### SOURCE MATERIAL

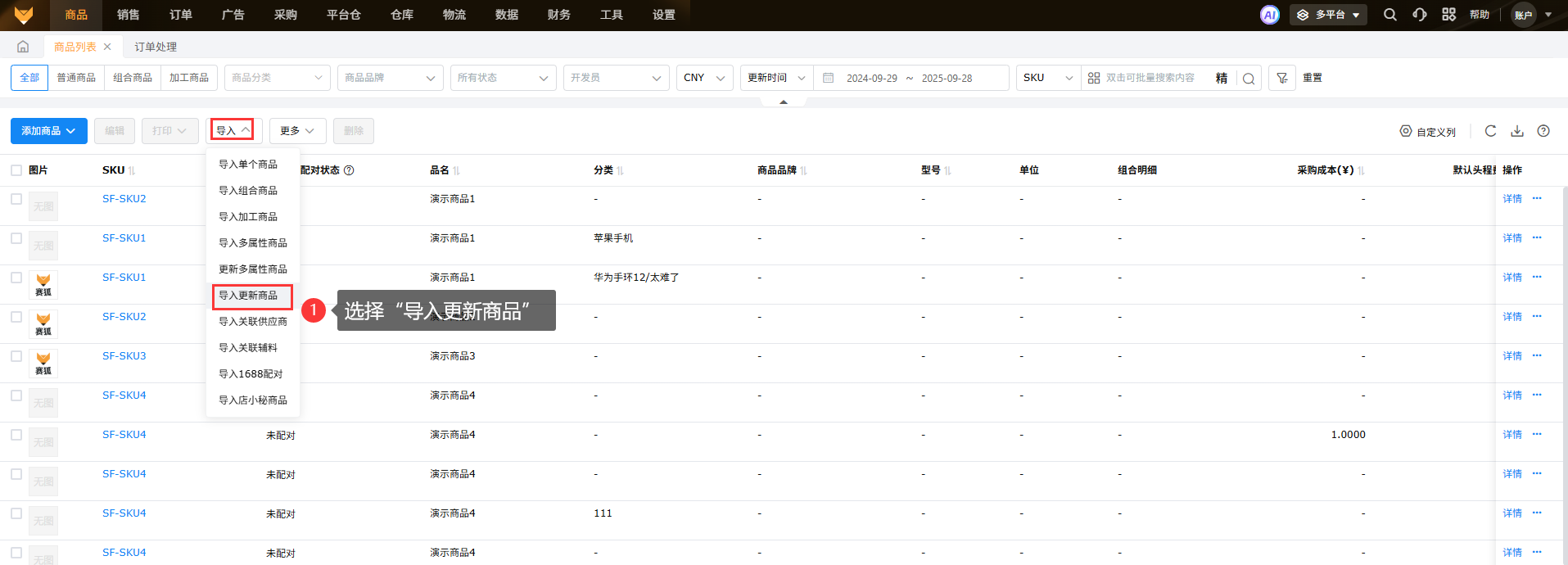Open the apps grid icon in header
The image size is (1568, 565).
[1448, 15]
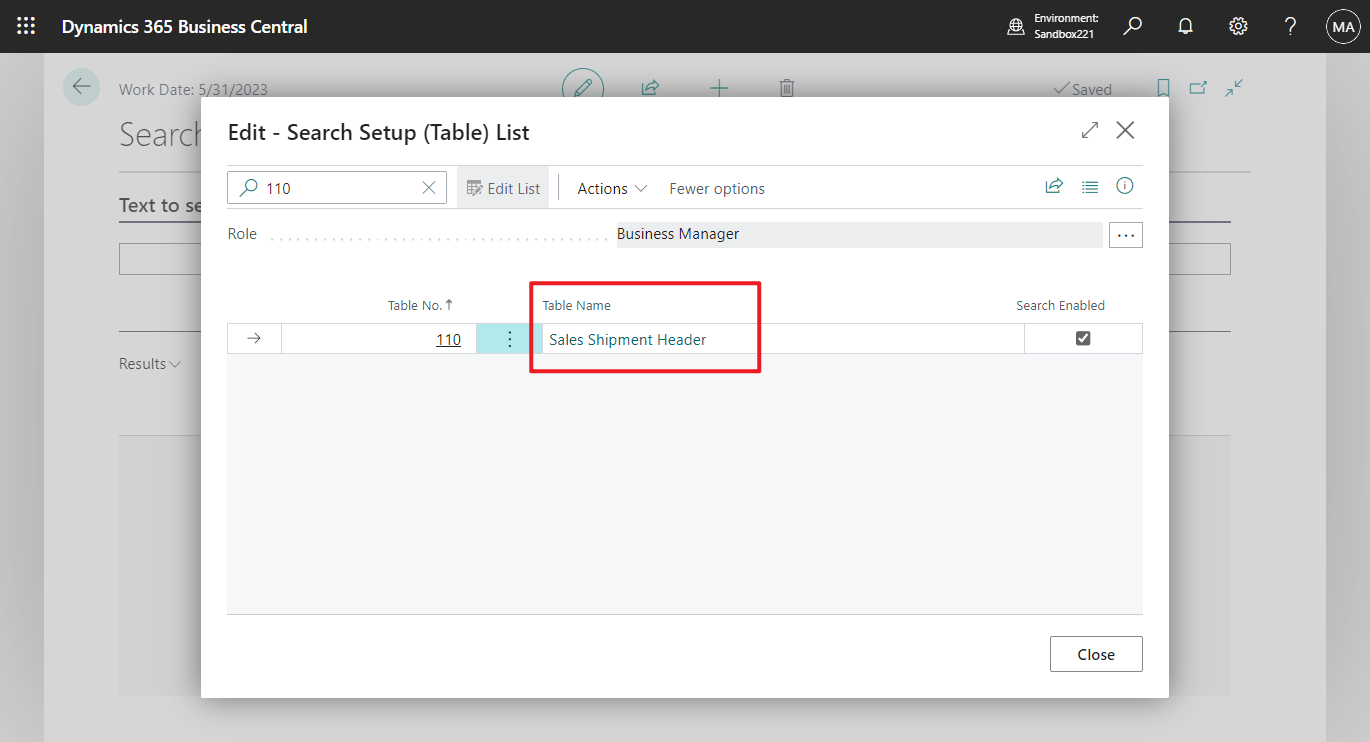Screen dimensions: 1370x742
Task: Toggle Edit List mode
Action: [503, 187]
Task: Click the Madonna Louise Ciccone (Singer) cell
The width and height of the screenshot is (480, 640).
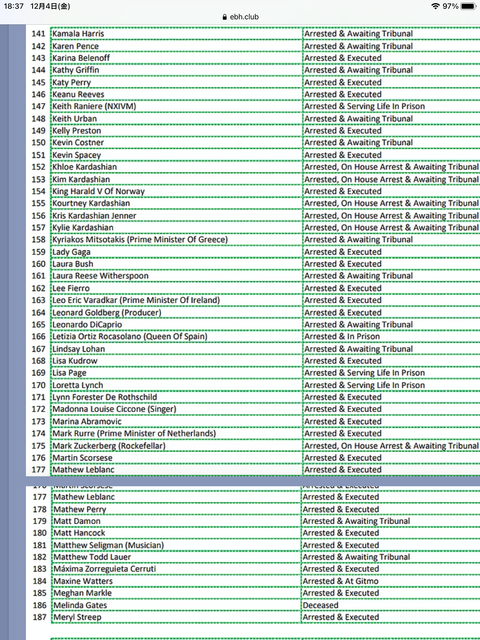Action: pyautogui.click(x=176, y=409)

######

• WHAT TO WORK ON:
Produce an exact copy of only those lines that run from the line with "The width and" to the final line of the records, including both; exclude images.

• YOUR SOLUTION:
The width and height of the screenshot is (480, 640).
Action: pyautogui.click(x=176, y=409)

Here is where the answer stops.